The problems with group identity are that they create a contentious battleground for rights, claims, control, dominance and power. Whereas a collective national identity informed by shared striving and common understanding of individual struggles would lead to cohesive nation building. Nation Building can be achieved when struggles and objectives are no longer subject to racial analysis but individual decision making and agency. However acting out of self-interest and exercising your agency comes with the burden of responsibility. The responsibility to yourself, which requires a great deal of self affirmation and egocentric introspection; this is the only time to first answer “what is best for me?”
Responsibility seems much easier when it is shared; however sharing your responsibility is self-defeating. It makes you a subject to someone else’s will. And therefore negates and restricts your freedom. Responsibility becomes the responsibility of your heritage, especially if you have benefited from past injustices but also the responsibility to overcome if you have been arbitrarily disadvantaged. Responsibility is the acceptance of your “throwness” into a world which is not of your own choosing and your decisions will determine where you end up.

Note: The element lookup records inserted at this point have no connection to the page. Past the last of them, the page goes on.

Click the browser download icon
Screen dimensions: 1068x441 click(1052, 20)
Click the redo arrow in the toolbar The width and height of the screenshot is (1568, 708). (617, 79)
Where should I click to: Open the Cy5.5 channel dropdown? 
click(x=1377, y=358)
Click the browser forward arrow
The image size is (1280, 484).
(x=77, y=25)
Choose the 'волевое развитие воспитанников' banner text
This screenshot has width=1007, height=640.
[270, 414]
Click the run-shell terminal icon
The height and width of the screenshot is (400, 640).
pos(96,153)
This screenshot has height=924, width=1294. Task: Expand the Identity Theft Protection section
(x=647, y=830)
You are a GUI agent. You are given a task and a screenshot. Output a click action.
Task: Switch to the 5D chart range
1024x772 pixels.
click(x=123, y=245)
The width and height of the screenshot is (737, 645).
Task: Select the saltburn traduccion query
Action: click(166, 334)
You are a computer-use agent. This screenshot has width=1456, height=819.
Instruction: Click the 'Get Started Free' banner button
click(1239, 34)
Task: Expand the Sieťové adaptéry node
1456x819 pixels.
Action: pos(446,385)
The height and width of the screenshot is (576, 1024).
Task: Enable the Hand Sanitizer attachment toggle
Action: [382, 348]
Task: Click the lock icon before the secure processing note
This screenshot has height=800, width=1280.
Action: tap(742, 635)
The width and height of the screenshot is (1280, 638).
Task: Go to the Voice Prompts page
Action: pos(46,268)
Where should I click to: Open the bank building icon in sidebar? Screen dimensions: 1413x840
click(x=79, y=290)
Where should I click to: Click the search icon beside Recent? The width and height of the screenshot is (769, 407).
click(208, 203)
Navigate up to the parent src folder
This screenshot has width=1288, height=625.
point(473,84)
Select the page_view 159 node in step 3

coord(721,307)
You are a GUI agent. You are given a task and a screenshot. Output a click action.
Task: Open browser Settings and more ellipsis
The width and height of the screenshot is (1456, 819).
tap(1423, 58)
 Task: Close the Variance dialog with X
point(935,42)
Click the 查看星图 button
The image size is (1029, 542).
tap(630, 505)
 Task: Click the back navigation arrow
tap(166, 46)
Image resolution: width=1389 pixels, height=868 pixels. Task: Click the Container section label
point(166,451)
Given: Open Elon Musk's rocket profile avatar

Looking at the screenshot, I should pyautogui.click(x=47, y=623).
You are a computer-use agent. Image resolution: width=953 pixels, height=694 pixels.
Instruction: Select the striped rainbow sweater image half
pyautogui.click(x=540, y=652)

Freedom does not exist in a country where the government has channels to control the flow of information, in a country where even after 20 years of having the same regime in power which has, had more failures than success but the people refuse to change it because the responsibility of carrying the shame of voting those who brought you political freedom out of power. If you are bound by a loyalty which continues to disadvantage you, and you continue to act out of this loyalty, then you are in bad faith. If you cannot be free from hereditary commitments then you are irresponsible with your own freedom and you deserve all the pains that come from your loyalty.
Author: Zolani Nkomo is a third year politics student at the University of Pretoria.